Stored data
-=-=-

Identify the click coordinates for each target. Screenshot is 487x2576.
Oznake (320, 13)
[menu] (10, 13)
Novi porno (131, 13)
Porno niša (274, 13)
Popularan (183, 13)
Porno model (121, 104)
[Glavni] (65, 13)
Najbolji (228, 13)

-=-=-

Problem requirements
Print out every entry, keeping each one exact.

Output of the task
Identify the click coordinates for each target. Screenshot is 487x2576.
Oznake (320, 13)
[menu] (10, 13)
Novi porno (131, 13)
Porno niša (274, 13)
Popularan (183, 13)
Porno model (121, 104)
[Glavni] (65, 13)
Najbolji (228, 13)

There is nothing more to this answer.